Neutron Scattering Visualization

By: James Shaddix
Date: 11/14/2019
Email: jimmy.shaddix2.0@gmail.com

Task

As of the date shown above, I work for Dr. Kate Ross on a condensed matter physics team at Colorado State University. As part of my work, I was asked to create a data visualization tool for a Neutron Scattering Experiment conducted by the graduate student Gavin Hester. The plan is to build this tool using Python and the Dash Framwork. The Dash Framwork integrates Python's Plotly API with the Flask web hosting library.

  • I was asked to: create a heat map that we can be scanned over, such that, viewers can interactively look at different cross sections of the heat map.

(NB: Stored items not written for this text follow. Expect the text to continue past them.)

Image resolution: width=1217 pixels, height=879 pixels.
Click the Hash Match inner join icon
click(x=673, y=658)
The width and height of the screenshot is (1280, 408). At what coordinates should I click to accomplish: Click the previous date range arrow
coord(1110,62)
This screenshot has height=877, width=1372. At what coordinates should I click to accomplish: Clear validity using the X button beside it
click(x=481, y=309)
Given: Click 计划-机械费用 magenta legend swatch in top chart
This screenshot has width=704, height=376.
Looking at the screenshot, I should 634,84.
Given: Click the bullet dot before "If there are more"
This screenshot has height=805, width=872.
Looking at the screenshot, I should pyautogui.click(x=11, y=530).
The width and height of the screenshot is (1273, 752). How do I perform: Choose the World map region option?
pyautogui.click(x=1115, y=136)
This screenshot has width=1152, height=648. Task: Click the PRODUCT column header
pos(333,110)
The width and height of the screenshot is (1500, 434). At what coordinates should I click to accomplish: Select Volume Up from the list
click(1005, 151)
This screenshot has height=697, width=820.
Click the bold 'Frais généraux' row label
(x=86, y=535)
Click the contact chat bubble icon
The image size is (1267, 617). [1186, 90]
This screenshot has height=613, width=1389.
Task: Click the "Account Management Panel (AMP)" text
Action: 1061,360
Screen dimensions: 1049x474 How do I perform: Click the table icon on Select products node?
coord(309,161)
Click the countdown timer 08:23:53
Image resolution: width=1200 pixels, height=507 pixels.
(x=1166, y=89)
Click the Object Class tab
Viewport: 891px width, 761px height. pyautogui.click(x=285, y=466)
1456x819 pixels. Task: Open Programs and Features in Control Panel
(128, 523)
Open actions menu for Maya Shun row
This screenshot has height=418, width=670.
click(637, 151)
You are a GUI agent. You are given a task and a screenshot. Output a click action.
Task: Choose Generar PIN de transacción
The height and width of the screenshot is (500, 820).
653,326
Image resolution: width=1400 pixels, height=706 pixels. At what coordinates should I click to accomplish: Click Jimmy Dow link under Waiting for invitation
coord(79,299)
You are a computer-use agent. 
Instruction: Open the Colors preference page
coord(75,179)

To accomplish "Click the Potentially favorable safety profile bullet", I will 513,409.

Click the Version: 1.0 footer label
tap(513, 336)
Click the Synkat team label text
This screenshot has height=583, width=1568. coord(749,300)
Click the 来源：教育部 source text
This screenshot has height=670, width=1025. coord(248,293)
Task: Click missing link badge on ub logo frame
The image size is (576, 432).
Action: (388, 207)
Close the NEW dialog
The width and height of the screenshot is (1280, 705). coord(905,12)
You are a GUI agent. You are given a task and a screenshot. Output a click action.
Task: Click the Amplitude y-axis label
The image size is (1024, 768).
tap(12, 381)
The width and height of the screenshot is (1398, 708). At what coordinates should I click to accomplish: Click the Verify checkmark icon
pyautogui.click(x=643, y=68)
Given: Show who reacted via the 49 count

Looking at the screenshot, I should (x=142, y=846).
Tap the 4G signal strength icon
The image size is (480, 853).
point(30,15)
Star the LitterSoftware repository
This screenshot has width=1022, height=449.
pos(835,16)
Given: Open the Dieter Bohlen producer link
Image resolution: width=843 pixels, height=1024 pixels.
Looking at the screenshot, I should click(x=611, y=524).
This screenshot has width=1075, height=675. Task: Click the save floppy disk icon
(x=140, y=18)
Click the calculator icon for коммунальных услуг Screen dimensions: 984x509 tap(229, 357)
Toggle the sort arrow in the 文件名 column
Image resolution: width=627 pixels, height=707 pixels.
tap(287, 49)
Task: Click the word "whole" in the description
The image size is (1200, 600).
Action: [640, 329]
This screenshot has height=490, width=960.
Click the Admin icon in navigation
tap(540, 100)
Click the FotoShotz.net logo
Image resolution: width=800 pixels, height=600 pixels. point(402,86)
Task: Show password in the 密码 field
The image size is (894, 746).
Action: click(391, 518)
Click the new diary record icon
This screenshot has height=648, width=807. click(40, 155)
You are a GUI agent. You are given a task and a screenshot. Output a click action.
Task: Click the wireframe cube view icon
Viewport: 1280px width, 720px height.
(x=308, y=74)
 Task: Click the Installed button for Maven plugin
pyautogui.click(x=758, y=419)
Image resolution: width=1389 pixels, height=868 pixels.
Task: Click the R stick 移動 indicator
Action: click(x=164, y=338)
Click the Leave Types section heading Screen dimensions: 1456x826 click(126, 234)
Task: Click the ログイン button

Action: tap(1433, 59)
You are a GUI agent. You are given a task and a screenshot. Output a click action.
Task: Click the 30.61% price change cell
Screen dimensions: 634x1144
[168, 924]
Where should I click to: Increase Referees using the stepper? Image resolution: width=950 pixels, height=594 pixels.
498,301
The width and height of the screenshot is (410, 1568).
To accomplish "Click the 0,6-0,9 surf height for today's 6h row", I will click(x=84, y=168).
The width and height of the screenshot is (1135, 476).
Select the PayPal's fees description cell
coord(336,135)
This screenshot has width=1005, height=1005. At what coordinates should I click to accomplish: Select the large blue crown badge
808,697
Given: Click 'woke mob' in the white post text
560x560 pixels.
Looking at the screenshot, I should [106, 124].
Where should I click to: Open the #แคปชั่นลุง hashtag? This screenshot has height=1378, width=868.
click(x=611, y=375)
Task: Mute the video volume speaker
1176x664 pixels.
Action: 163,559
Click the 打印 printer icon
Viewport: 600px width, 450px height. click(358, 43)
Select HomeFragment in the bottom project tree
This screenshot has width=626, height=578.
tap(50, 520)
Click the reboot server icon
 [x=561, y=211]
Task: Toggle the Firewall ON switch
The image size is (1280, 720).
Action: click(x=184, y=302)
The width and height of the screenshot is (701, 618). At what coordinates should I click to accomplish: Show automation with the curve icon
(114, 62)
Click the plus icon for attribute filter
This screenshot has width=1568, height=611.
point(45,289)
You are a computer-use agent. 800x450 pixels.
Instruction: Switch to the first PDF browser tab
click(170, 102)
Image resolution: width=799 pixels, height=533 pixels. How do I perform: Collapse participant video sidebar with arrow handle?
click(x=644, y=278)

What Is This Notebook For?

  • In order to start building this application, I need to first prototype some plots in Plotly. Than, I can build the Dash visualization application that makes use of these plots.
  • There is an additional problem. I was given relatively little information as to how the data will be presented, and so, before I get started on prototyping plots, I will first investigate the data file that I will be using. I was told that the file contains points that form a grid with associated intensity values from a Neutron Scattering experiment, but I was not informed how exactly this information is presented in the file.

Note:

In this notebook I have created some plotly plots. As a result, In order to run this notebook, you may need to install the plotly-extension for jupyterlab or jupyter notebook (depending on which program you are using).

Configuring The Notebook

Imports

In [1]:
# General Processing
import pandas as pd
import numpy as np

# Visualization
import plotly.graph_objs as go
import plotly.express as px
import plotly.io as pio
import matplotlib.pyplot as plt

# Standard Library
from typing import List

Setting Display Options

In [2]:
%matplotlib inline
np.set_printoptions(precision=2, linewidth=150)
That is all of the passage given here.